« Par an, il y a 2 500 étrangers délinquants que j’arrive à faire expulser du territoire français et 4 000 étrangers que je n’arrive pas à expulser parce qu’ils font partie de ces réserves », a expliqué Gérald Darmanin au moment où le Sénat abordait l’examen de l’article 9 du projet de loi immigration. Un article qui vise à faciliter les levées de protection contre l’expulsion et les interdictions de territoire Français, en ce qui concerne les étrangers qui ont fait l’objet d’une condamnation définitive ou qui présentent une menace pour l’ordre public.
« Ces exceptions menacent les Français »
Il existe en droit français plusieurs régimes de protection absolue ou relative. L’une d’entre elles a été abondamment traitée lors de l’attentat d’Arras. Son auteur, Mohammed Mogouchkov, de nationalité russe, arrivé sur le territoire avant l’âge de 13 ans, bénéficiait d’une protection absolue. « Cet individu n’a pas pu être expulsé […]. Les Français ont vu que nous avions une règle : l’expulsion pour les étrangers dangereux, mais que cette règle avait été complètement trouée par les exceptions. Ces exceptions menacent les Français », a dénoncé le président du groupe LR, Bruno Retailleau.
Il est toutefois possible actuellement de lever ces protections, dans des cas précis, en cas d’atteinte aux intérêts fondamentaux de l’État, d’activités terroristes, d’actes de provocation explicite et délibérée à la discrimination, à la haine ou à la violence contre une personne déterminée ou un groupe de personnes.
Le projet de loi initial dans son article 9 assouplit le régime de protection absolue lorsque l’étranger a été condamné définitivement pour des crimes et délits passibles d’une peine d’au moins dix ans d’emprisonnement, et de cinq ans pour le régime de protection relative (par exemple un étranger parent d’un enfant français).

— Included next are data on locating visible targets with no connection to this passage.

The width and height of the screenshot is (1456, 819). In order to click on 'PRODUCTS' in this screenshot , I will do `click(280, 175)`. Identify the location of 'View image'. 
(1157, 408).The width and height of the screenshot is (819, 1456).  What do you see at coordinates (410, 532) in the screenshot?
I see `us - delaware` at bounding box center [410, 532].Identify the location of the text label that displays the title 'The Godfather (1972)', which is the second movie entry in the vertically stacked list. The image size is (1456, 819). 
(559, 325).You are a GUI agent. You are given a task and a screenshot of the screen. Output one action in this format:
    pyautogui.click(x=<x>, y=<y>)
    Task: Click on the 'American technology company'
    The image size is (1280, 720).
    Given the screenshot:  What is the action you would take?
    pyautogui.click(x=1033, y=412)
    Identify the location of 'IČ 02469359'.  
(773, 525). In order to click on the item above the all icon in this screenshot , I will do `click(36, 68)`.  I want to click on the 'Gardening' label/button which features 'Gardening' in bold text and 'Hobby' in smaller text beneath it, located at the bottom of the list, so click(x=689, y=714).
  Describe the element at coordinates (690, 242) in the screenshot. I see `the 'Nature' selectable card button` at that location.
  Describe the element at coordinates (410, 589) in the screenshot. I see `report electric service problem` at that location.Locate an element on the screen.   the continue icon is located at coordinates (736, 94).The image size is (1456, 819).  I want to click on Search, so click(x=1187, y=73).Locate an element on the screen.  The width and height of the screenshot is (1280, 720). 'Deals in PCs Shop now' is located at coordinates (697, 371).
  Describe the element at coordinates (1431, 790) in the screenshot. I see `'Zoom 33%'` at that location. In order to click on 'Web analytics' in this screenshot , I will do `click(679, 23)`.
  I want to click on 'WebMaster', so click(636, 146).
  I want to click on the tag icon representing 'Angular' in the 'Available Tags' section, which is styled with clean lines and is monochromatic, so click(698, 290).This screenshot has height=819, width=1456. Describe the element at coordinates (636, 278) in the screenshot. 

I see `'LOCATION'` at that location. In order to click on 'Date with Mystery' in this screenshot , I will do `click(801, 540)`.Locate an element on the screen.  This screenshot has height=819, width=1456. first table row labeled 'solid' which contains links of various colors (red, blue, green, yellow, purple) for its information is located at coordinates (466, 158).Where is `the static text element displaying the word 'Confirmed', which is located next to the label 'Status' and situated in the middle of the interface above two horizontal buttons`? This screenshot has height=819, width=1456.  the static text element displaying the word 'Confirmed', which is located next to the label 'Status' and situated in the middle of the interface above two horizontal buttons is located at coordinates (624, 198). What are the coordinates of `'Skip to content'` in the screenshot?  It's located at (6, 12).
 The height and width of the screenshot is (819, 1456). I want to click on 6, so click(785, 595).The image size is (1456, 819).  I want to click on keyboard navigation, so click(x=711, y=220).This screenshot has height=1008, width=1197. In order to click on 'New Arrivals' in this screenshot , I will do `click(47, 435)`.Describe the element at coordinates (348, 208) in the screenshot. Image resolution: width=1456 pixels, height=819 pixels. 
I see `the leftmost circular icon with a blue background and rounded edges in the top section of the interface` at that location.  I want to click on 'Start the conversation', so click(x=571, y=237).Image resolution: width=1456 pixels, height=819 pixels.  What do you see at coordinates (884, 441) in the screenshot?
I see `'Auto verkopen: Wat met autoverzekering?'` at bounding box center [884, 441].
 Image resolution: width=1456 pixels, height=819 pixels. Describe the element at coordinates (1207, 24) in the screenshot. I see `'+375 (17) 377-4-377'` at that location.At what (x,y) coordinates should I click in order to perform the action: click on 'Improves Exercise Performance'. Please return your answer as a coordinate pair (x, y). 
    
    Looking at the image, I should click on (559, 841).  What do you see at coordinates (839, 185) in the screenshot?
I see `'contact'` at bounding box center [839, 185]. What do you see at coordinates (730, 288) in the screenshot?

Sous la plume de la commission des lois du Sénat, le quantum de la peine est passé à 5 ans pour le régime de protection absolue et de trois ans pour le régime de protection relative.
Bruno Retailleau a souhaité aller plus loin en présentant un amendement visant à lever toutes les protections, à l’exception des mineurs, pour la mesure judiciaire d’interdiction de territoire (ITF) (voir notre article) et la mesure administrative d’expulsion. « C’est au juge pour l’ITF ou à l’administration pour l’arrêté d’expulsion de mettre le curseur sous le regard bien sûr des tribunaux », a-t-il justifié.
« Nous avons une difficulté constitutionnelle sur la levée sèche des protections »
Le co-rapporteur centriste, Philippe Bonnecarrère l’a invité à le retirer. « Nous avons une difficulté constitutionnelle sur la levée sèche des protections […] Le Conseil constitutionnel nous impose de mener une conciliation équilibrée entre la sauvegarde de l’ordre public et le droit de mener une vie familiale normale », a-t-il souligné avant de mettre en garde : « J’attire votre attention sur le fait que la censure du Conseil constitutionnel est probable et nous n’aurons plus rien derrière ». Une référence aux autres amendements déposés par la majorité sur cet article.
Prudent, Bruno Retailleau a accepté de le retirer.
L’article 9 prévoyait à l’origine également une levée des protections contre les étrangers responsables de violences contre leur conjoint ou leurs enfants. Un amendement de la co-rapporteure LR, Muriel Jourda, y ajoute les ascendants. Il s’agit là encore d’une réponse à l’attentat d’Arras. Son auteur avait été judiciarisé dans une affaire de violences contre sa mère.
Un autre amendement adopté en séance publique et défendu par Roger Karoutchi (LR) lève les protections contre les étrangers en situation irrégulière. La sénatrice LR Marie-Do Aeschlimann a fait passer un amendement qui lève les protections contre les auteurs de violences à l’encontre des élus, des policiers, des pompiers, des soignants, des magistrats, des avocats ou des enseignants.
Enfin, le ministre de l’Intérieur a fait adopter en séance une nouvelle exception aux régimes de protection des étrangers en cas de « violation délibérée et d’une particulière gravité des principes de la République ».